Plasma Membrane Isolation
-the lower ½ of pellet is resuspended and homogenized in 2.5 ml 1 mM Na2HCO3 until homogenous (200 rpm)
-dilute to 10 ml with 1 mM Na2HCO3
-centrifuge 4500g for 10 minutes (5500 rpm JA17)
-the top ½ to 1/3 of pellet resuspended in 2-3 ml of supernatant
-mix with 10 ml of 81% Sucrose. Layer in bottom of tube
-layer with 3.5 ml of 53.4%, 48%, 46%, 44%, 42.6%, 40% Sucrose respectively
-centrifuge in SW28 at 25000 rpm for 90 minutes
-the plasma membrane is collected form 40-42.6% interface (top interface). The pellet of gradient contains the nuclei.

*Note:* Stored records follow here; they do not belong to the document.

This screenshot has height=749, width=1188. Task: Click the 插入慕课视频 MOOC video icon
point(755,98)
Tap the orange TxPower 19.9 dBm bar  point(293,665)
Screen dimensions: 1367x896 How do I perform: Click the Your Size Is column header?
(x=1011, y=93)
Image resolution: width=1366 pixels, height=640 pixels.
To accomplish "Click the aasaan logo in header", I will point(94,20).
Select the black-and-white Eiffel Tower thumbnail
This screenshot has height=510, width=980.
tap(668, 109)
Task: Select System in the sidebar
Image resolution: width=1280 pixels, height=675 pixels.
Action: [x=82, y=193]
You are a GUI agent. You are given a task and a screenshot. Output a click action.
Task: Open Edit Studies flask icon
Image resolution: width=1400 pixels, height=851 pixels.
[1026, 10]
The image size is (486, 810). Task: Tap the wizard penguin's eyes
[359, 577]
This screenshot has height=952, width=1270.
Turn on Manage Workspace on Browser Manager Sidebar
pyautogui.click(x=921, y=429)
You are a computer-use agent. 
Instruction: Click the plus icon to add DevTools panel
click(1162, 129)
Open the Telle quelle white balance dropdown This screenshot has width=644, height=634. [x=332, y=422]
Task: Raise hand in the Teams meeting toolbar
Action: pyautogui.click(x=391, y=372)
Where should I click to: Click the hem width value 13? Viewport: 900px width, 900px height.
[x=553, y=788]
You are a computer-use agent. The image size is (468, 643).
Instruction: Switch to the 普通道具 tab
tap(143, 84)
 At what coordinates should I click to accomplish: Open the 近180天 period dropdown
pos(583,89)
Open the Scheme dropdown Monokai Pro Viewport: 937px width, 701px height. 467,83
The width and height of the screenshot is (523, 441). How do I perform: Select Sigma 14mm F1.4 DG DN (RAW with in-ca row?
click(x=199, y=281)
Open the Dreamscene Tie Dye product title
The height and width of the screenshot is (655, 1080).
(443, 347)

-dilute plasma membrane with 10 mM Tris, pH 7.5
-spin 20 minutes at 7750 rpm in JA17
-resuspend in 10 mM Tris, pH 7.5 and spin again
-resuspend in 800 ul of 10 mM Tris, pH 7.5. Aliquot in 200 ul fractions and spin in microfuge at 14 000 rpm for 25 minutes. Remove supernatant and freeze pellet in –80. Remember to take 25 ul for protein assay.
Nuclei Isolation
-the pellet from the plasma membrane sucrose gradient contains the nuclei
-resuspend the pellet in 20 ml of 10 mM Tris, pH 7.5
-centrifuge at 7750 rpm for 20 minutes in JA17 rotor. Repeat
-resuspend pellet in 2 ml 10 mM Tris, pH 7.5. Aliquot into 200 ul fractions and spin in microfuge at 14000 rpm for 25 minutes. Remove supernatant and freeze pellets at –80. Remember to take 25 ul for protein assay.
Mitochondria Isolation
-mitochondria are found in the pellet from the first ER spin
-resuspend pellet in 20 ml of 10 mM Tris, pH 7.5
-centrifuge at 7750 rpm for 20 minutes in JA17. Repeat
-resuspend pellet in 2 ml 10 mM Tris, pH 7.5. Aliquot into 200 ul fractions and spin in microfuge at 14000 rpm for 25 minutes. Remove supernatant and freeze pellets at –80. Remember to take 25 ul for protein assay.